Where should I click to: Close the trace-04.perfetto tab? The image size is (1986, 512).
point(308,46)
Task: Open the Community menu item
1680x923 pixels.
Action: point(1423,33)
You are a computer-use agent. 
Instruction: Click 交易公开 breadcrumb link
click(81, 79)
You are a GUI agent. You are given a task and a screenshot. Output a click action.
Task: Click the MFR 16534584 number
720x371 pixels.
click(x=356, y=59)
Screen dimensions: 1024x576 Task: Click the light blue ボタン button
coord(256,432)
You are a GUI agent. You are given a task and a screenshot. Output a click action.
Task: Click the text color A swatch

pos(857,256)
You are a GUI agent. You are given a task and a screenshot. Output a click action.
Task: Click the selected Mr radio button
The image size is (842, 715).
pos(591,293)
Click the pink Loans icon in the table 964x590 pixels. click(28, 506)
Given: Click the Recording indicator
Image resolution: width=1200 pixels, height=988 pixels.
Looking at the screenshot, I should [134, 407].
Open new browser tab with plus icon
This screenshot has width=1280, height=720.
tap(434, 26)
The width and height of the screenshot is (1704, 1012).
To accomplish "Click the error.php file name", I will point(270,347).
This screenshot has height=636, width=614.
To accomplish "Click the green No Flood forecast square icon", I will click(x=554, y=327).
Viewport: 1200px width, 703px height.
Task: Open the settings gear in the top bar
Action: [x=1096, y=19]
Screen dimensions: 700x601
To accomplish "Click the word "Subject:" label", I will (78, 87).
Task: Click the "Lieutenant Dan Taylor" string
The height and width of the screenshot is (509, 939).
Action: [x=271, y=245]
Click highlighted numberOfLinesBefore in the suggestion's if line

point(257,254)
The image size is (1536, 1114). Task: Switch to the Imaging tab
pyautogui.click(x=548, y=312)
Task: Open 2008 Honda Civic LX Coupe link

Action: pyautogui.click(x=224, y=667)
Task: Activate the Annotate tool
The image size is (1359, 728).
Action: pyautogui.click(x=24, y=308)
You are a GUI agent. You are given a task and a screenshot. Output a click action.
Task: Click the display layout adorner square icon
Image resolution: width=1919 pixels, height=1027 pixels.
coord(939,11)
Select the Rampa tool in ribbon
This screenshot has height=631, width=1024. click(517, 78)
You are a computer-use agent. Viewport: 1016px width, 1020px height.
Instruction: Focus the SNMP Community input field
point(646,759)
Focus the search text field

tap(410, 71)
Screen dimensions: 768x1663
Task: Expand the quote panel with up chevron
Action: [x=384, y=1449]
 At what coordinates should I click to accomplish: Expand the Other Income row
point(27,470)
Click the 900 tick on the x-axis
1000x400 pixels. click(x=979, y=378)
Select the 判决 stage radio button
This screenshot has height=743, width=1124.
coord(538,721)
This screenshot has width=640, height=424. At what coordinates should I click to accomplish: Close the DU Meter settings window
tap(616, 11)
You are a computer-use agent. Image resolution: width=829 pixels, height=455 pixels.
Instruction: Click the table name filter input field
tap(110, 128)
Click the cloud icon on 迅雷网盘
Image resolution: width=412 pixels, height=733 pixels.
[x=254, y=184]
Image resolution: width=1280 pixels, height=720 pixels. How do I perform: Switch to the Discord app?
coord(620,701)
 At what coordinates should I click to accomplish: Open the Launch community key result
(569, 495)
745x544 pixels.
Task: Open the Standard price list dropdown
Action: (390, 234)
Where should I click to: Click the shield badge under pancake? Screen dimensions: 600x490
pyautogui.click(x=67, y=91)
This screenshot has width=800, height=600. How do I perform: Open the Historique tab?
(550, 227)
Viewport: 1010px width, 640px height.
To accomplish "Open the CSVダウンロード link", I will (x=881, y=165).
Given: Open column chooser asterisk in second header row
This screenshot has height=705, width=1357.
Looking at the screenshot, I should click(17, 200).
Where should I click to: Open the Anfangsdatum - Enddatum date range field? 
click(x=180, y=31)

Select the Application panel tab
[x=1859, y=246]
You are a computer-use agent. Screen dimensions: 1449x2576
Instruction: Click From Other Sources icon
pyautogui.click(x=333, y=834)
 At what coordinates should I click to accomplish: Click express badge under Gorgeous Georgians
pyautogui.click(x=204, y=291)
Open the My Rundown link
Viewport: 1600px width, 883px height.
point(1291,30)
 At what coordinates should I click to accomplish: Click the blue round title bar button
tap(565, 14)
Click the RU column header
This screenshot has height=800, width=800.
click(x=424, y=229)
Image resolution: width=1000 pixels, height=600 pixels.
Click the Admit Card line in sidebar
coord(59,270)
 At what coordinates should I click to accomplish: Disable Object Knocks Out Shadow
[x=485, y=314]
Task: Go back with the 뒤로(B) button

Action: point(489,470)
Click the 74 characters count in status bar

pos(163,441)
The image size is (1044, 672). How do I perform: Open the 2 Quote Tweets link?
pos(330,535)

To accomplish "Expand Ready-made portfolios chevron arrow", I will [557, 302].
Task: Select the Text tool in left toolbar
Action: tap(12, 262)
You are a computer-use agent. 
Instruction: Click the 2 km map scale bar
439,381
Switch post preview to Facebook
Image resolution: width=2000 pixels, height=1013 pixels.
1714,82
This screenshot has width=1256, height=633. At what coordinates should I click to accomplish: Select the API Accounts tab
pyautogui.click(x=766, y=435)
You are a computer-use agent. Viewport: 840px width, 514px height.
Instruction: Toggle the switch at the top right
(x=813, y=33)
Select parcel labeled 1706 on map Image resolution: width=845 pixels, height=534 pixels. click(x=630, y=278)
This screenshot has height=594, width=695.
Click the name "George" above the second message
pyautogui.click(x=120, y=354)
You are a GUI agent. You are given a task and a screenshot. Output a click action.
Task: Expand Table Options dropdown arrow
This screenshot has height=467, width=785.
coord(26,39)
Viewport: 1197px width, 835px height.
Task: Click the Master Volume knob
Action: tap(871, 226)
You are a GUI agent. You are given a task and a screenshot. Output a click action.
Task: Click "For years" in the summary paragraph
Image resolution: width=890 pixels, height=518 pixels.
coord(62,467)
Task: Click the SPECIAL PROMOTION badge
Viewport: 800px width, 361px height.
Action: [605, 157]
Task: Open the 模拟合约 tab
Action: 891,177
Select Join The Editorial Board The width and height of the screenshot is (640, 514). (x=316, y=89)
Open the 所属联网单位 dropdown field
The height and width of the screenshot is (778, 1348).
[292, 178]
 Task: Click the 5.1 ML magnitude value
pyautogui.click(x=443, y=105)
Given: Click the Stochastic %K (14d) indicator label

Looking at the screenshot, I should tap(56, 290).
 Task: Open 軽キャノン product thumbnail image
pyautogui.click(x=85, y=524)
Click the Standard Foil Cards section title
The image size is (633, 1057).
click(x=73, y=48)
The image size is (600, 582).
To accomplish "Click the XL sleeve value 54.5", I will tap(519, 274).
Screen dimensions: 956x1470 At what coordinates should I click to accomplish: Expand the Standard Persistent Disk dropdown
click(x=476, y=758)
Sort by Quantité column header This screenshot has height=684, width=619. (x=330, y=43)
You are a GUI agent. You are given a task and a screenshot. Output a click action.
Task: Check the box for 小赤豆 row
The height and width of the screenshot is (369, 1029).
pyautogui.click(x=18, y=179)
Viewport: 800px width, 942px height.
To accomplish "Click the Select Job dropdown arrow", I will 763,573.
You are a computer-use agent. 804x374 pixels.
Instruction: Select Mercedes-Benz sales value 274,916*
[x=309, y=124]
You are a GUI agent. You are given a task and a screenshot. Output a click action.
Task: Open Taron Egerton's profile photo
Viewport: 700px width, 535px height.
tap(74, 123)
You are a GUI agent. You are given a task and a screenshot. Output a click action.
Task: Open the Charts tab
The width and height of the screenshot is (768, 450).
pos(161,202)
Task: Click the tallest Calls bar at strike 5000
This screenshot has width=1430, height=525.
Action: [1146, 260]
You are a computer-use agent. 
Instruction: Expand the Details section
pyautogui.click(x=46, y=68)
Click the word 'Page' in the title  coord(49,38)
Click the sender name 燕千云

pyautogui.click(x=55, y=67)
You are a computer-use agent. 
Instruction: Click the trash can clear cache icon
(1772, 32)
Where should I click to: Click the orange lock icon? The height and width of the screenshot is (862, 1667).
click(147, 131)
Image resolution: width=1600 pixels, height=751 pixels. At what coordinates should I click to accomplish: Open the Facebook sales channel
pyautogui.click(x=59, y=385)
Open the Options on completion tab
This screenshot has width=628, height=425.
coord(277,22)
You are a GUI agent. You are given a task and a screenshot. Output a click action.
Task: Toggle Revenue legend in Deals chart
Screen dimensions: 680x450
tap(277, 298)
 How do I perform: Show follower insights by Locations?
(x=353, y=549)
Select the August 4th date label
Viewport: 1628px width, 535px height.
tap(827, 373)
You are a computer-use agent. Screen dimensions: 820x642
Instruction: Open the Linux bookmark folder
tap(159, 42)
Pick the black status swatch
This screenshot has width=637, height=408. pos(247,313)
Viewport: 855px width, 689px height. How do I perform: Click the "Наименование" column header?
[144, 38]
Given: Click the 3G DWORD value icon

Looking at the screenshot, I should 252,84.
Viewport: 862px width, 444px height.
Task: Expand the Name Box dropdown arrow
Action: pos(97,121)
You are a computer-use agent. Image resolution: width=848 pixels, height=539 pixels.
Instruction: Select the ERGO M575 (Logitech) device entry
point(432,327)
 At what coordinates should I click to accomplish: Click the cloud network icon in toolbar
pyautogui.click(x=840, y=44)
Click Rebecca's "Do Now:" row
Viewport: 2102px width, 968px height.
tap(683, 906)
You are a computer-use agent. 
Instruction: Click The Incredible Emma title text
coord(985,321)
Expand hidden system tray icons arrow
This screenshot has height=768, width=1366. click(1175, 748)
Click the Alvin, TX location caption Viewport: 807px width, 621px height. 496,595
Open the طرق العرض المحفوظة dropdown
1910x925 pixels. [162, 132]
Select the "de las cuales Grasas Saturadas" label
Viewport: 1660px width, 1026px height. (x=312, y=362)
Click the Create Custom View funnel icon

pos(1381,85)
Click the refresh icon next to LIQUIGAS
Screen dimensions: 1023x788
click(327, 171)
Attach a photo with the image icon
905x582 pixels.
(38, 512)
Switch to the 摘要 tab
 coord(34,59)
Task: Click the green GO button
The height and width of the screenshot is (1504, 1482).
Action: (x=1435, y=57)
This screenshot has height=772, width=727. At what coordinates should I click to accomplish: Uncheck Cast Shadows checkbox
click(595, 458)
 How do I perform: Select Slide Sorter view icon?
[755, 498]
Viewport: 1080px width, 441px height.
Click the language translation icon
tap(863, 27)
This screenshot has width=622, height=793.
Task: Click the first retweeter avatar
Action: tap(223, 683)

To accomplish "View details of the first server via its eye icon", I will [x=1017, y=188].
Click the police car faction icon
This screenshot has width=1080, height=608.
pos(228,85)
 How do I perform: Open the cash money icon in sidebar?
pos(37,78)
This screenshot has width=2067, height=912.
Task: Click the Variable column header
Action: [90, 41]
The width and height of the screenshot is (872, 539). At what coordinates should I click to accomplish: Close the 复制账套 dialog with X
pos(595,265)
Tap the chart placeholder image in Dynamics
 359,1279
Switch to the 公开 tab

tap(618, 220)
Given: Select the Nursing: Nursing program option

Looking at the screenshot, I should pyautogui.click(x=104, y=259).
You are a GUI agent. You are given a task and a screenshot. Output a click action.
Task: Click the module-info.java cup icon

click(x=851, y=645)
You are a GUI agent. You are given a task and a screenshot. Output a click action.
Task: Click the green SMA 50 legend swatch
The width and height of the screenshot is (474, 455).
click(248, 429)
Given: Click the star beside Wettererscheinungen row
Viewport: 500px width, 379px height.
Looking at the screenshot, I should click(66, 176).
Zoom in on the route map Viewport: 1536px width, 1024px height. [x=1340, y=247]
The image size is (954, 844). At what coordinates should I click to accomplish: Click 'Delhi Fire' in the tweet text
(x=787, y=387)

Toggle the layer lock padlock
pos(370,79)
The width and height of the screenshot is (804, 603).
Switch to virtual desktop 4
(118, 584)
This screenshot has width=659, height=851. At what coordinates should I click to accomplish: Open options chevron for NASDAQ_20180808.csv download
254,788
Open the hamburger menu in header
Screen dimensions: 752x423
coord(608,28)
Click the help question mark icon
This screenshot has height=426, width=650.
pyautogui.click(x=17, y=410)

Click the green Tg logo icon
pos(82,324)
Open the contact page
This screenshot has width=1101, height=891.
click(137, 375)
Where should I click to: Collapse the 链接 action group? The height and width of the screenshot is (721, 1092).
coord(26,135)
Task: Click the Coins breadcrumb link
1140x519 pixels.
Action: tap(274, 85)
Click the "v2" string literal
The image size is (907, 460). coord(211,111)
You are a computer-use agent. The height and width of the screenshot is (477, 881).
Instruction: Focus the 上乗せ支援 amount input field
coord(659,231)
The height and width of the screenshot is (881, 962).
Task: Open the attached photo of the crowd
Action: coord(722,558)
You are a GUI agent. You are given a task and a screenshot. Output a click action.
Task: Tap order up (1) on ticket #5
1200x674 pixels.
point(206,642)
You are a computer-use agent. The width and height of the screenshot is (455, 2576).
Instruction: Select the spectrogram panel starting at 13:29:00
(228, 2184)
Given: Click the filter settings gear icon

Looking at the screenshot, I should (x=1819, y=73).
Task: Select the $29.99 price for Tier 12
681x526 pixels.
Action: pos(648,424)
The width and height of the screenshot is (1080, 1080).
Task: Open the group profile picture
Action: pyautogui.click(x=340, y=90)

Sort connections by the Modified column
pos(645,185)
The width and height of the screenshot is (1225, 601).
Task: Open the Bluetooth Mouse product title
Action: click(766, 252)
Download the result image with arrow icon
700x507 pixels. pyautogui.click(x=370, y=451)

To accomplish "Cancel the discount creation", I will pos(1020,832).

» Exercise description:
Search the records for the string "radio", and copy every line that holds it.

» Answer space:
Task: Click the selected Mr radio button
Select the 判决 stage radio button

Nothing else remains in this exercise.